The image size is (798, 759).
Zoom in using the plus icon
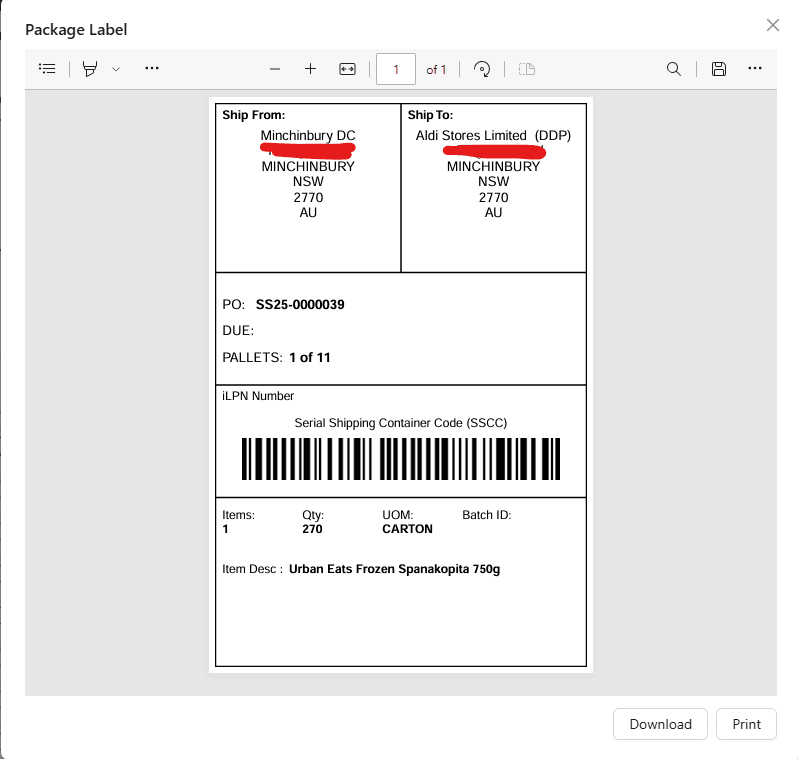[311, 69]
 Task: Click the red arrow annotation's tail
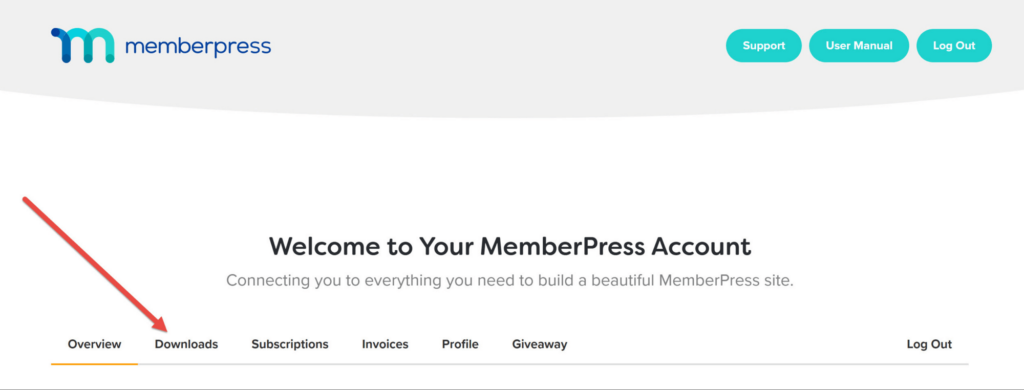click(x=27, y=201)
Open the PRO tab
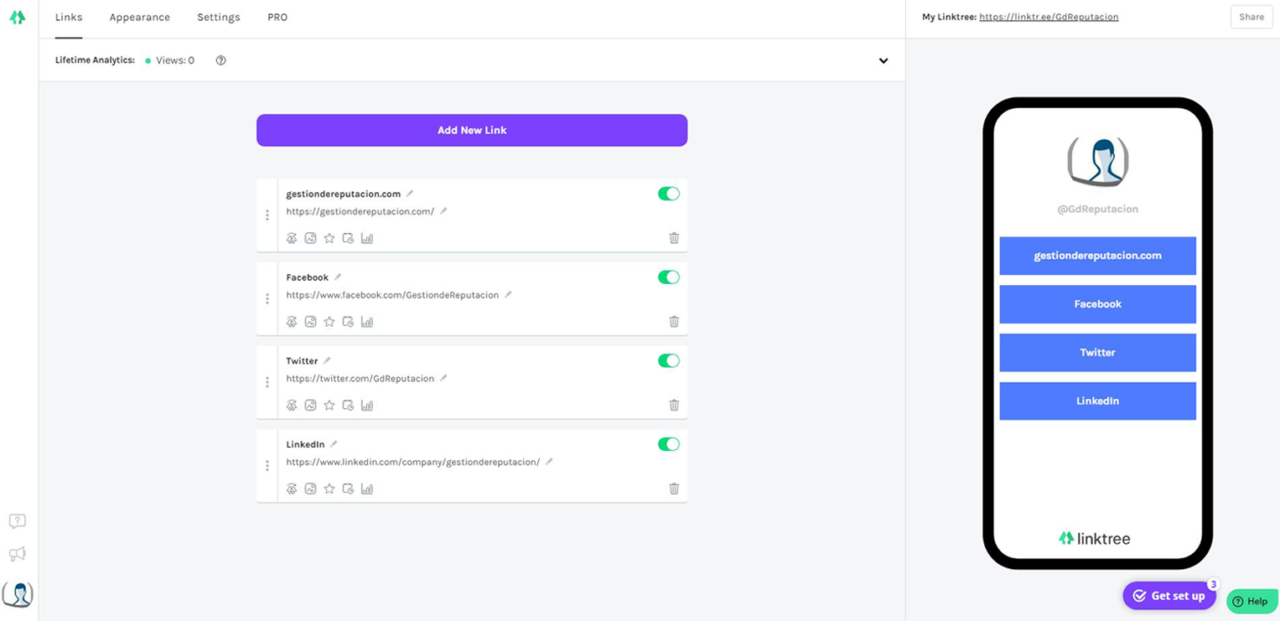 (277, 17)
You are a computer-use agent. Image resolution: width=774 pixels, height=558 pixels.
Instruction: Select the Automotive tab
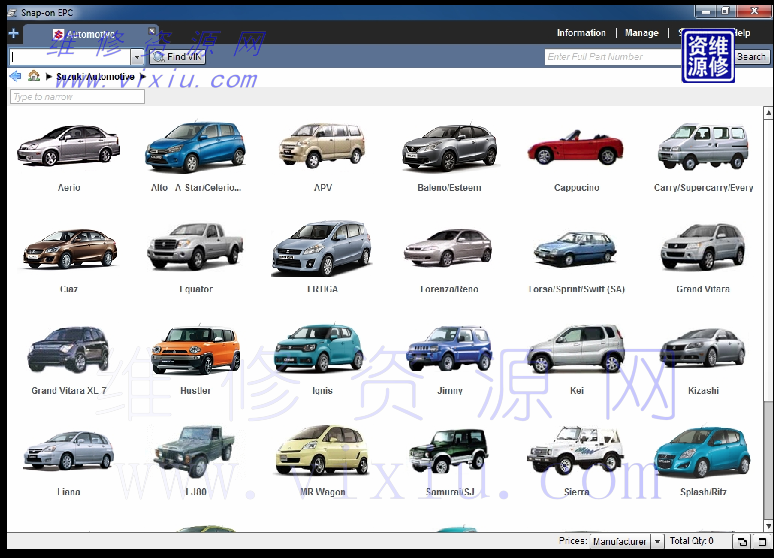coord(90,34)
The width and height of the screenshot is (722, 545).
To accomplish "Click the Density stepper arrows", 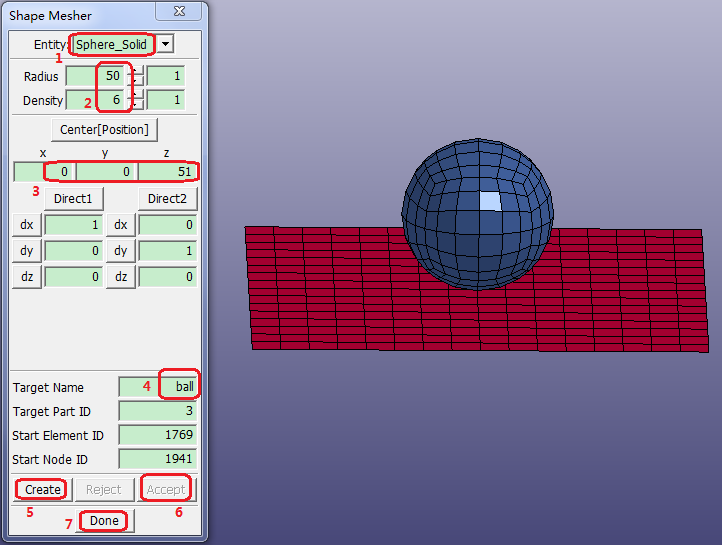I will point(138,100).
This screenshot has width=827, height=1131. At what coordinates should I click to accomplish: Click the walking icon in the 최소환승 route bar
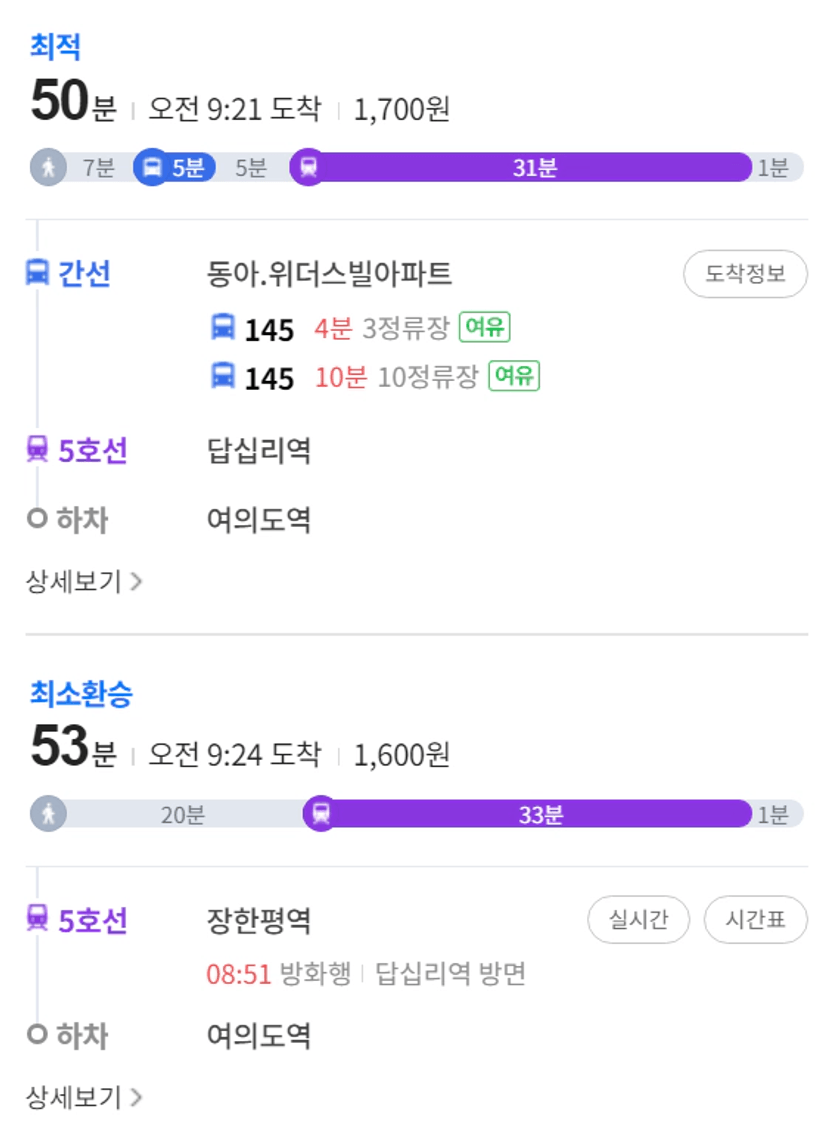48,814
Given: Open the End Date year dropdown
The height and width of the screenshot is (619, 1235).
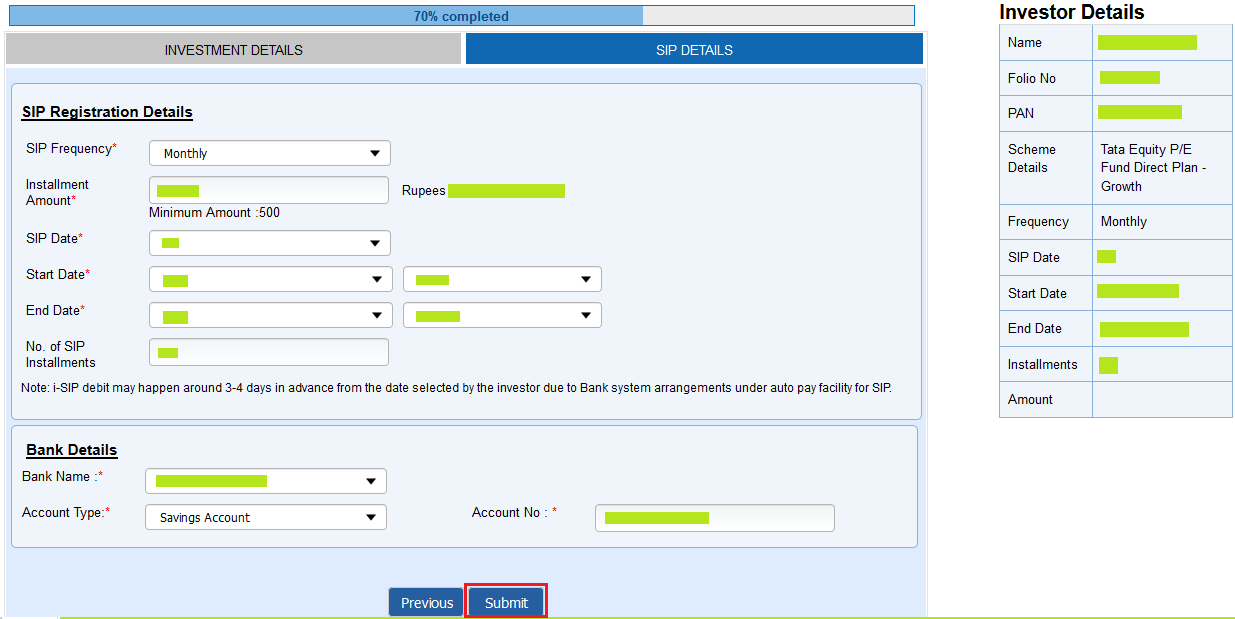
....................
**TASK TO COMPLETE:**
Pictures excluded, write out exactly and only the lines of the material from the one containing "This screenshot has" up to and including the last line.

**EXPECTED ANSWER:**
This screenshot has width=827, height=1131. At what coordinates should I click to accomplish: Click the walking icon in the 최소환승 route bar
48,814
Given: Open the End Date year dropdown
The height and width of the screenshot is (619, 1235).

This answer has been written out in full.